__Görev yönergesi__:
Abdürreşit İbrahim'in hayatını anlatan yazıyı, son cümlesinden sonrasını yazarak sürdür.

__İncelenecek metin__:
=======
Süleymaniye’de bir pîr

Maalesef Abdürreşit İbrahim gibi bir Türk bilgesi, yazarı, aktivisti Türkiye’de yeterince tanınmış değildir. Hiçbir okula, enstitüye, üniversiteye adı verilmiş değildir. Oysa o sadece Türkiye ve Kuzey Türkleri arasında kopmaz bir halka değil, Türk-Japon dostluğunun da en önemli ve belki de ilk örneğidir.

ABDÜRREŞİT İbrahim, 23 Nisan 1857’de, Sibirya’nın Tobolsk şehri yakınlarındaki Tara kasabasında doğmuş ve 17 Ağustos 1944’te, Japonya’nın başkenti Tokyo’da, 87 yaşında vefat etmiştir. Cenazesi o dönemde işgal altındaki Sibirya’ya götürülemedi ve Tokyo’da defnedildi. 17 Ağustos 1944 günü Japon radyoları, Abdürreşit İbrahim’im ölümünü haber olarak duyurmuştu. Ancak Türkiye’deki radyolarda haber değeri görülmemiş ve yer verilmemiştir.

Babası Buharalı Ömer Efendi, annesi ise Başkurt Türklerinden Afife Hanım’dır. 1925’te Türkiye’de İçişleri Bakanlığına verdiği dilekçesinde kendisini “aslen ve neslen Türk” diye açıklamıştır. Babasının uzun yıllar siyâsetle meşgul olması kendisini de etkilemiş olmalı ki hayatının her döneminde az çok siyâsetle ilgilenmiştir. Ancak siyâsî meşguliyetleri hiçbir zaman ilim elde etme ve çevresine öğretme çabalarının önüne geçmemiştir.

Önce Taman, sonra Kışkar’daki medreselerde öğrenci oldu. Daha yirmili yaşlarının başında iken pasaportunun bittiği gerekçesiyle Ruslar tarafından tutuklandı. Salıverilince Kırgız Türkleri arasında imamlık yaptı.

1879’da Orenburg’a gelip oradan gizlice İstanbul’a geçerek birkaç ay kaldıktan sonra 1880’de Hacca gitti. Hac sonrası dönmedi, Medine’de beş yıl kalıp çeşitli âlimlerden fıkıh ve hadis dersleri aldı. 1885’te İskenderiye ve İstanbul üzerinden memleketi Tara’ya döndü. Aynı yıl bir grup öğrencisini Medine’ye götürüp yerleştirdikten sonra yeniden Tara’ya döndü. O dönemde usul-i kadim ve usul-i cedit diye adlandırılan iki ayrı okul türünden usul-i cedidi seçerek ona göre okul açtı. “Livaü’l Hamd” adını verdiği ilk risalesini bastırıp Kuzey Türkleri arasında dağıttı.
=======
__Verilen bilgiler__:
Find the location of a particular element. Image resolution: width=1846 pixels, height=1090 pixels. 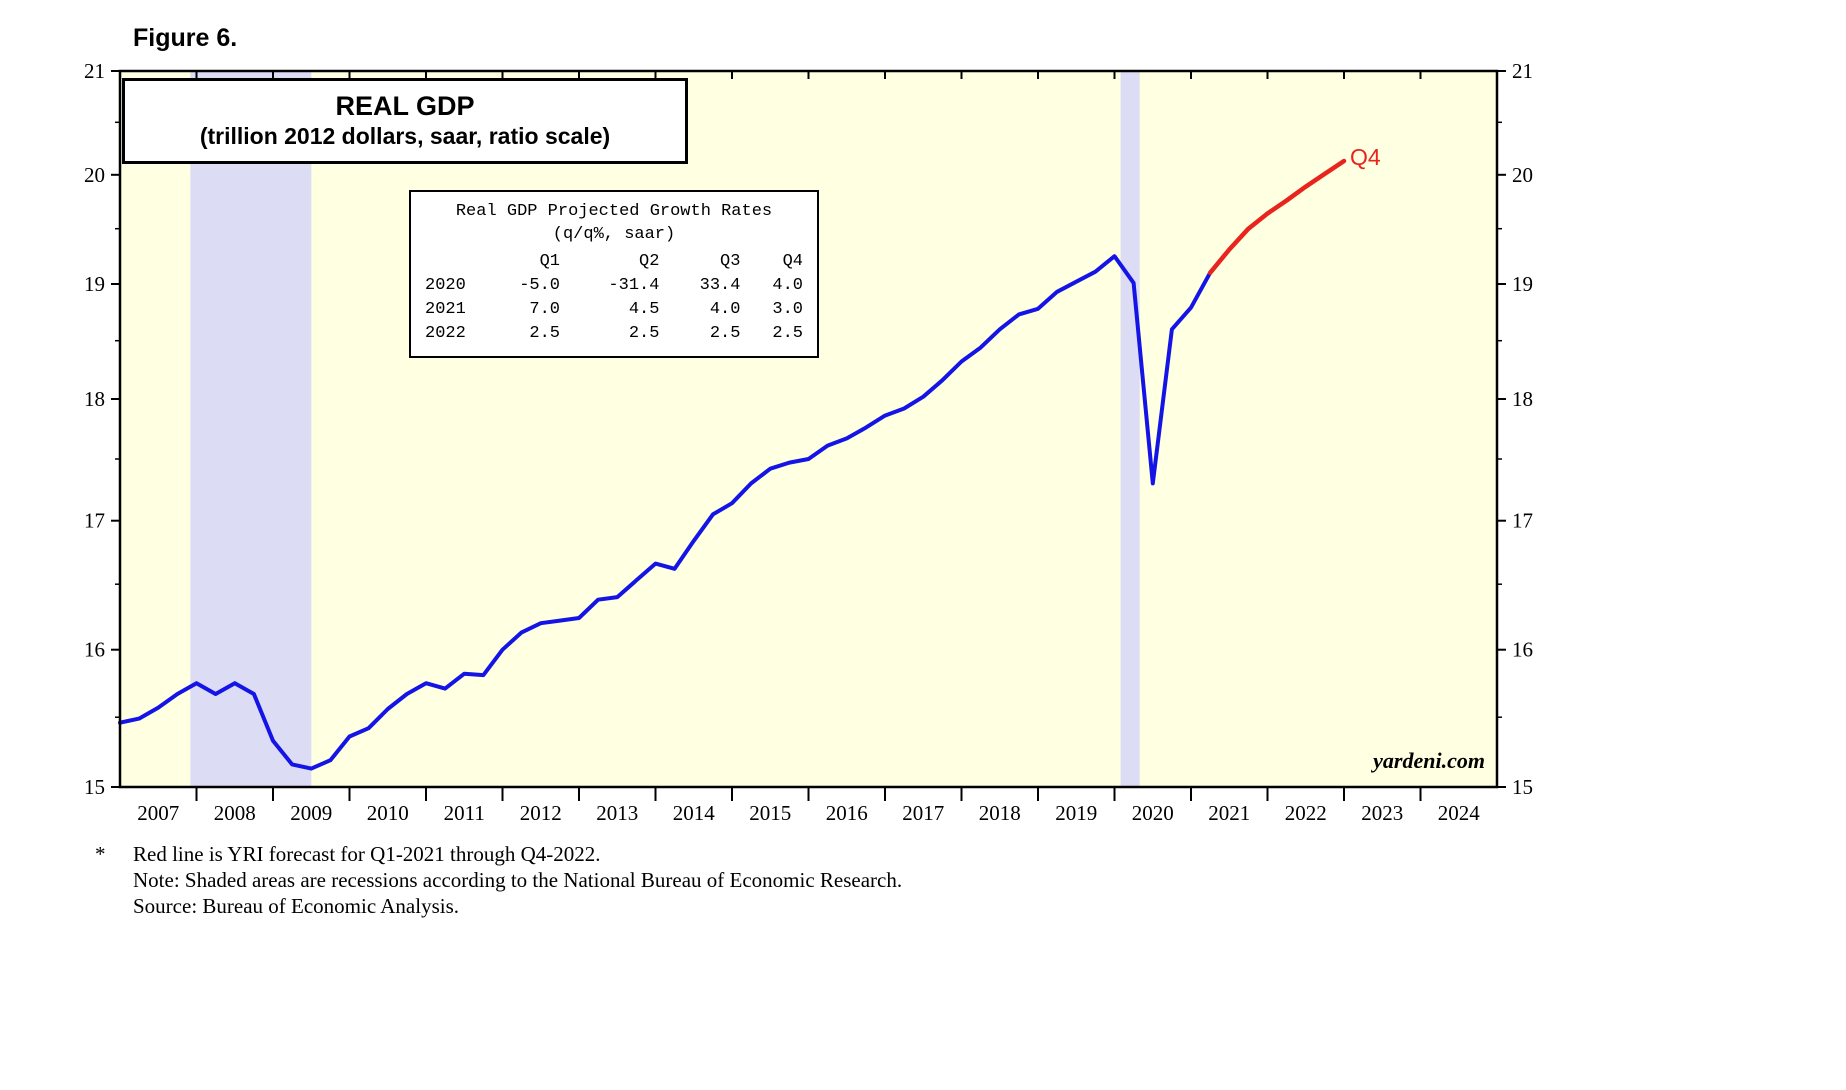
=======
__Göreve yanıt__:
1892’de Ufa’da, Orenburg şehrinde şer’î mahkemeye üye tayin edildi. Mahkeme kadısı ile yaşadığı görüş ayrılıkları nedeniyle ayrılıp 1895’te İstanbul’a geldi. Rus Çarlığı’nın Kuzey Türklerine yaptığı zulümleri anlatan “Çolpan Yıldızı” adlı kitabını İstanbul’da bastırıp Rusya’ya gönderdi. 1896’da önce İsviçre’ye gitti, Rus sosyalistlerinin kongresine katılarak Kuzey Müslümanlarının (Türklerinin) gördüğü zulümleri anlattı. Sonra üç yıl süren bir seyahat ile Hicaz, Filistin, Mısır, Fransa, Avusturya, Sırbistan, Bulgaristan ve Rusya üzerinden Doğu Türkistan’a gitti.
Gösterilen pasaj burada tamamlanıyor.